Jim Fotheringham

Personal information
- Full name: James Gibb Fotheringham
- Date of birth: 19 December 1933
- Place of birth: Hamilton, South Lanarkshire, Scotland
- Date of death: 16 September 1977 (aged 43)
- Place of death: Corby, Northamptonshire, England
- Position(s): Centre back

Youth career
- Arsenal

Senior career*
- Years: Team / Apps / (Gls)
- 1951–1959: Arsenal / 72 / (0)
- 1959: Heart of Midlothian / 0 / (0)
- 1959–1960: Northampton Town / 11 / (0)

= Jim Fotheringham =

Scottish footballer

James Gibb Fotheringham (19 December 1933 – 16 September 1977) was a Scottish footballer, who played as a defender.

Fotheringham was a product of the Arsenal youth system and at 6'4" looked to be an imposing centre back.

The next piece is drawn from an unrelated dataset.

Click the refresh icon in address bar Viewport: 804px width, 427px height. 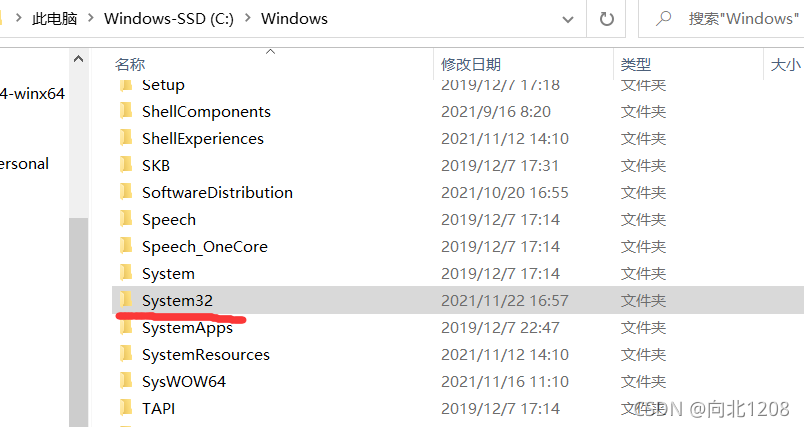pos(607,19)
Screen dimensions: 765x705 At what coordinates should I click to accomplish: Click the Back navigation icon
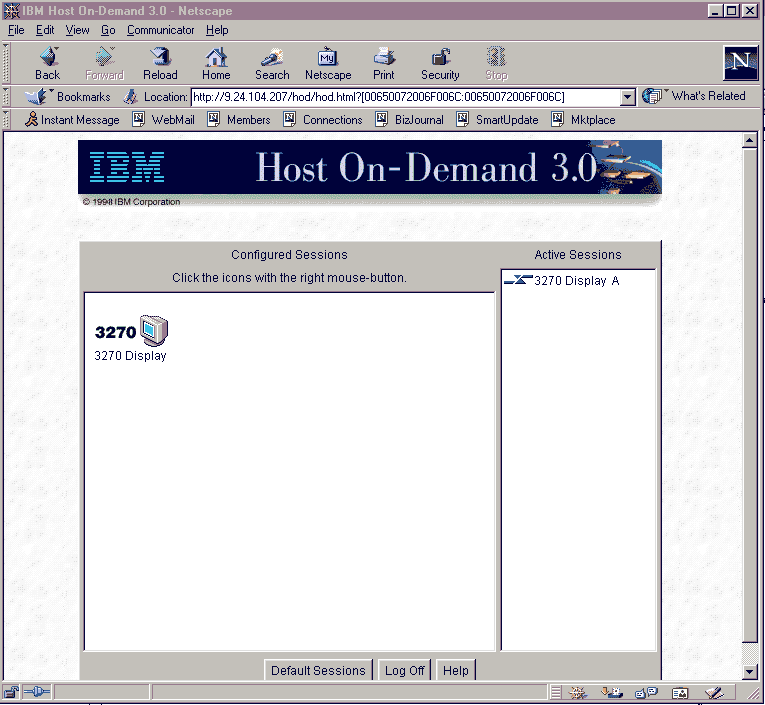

However, Fotheringham managed only a few runs in the first team and never really convinced before joining Heart of Midlothian for £10,000 in 1959. He returned to England with Northampton Town the same year only to see his career ended early by a bad injury.

Whilst at Arsenal he also featured for the London XI that took part in the Inter-Cities Fairs Cup.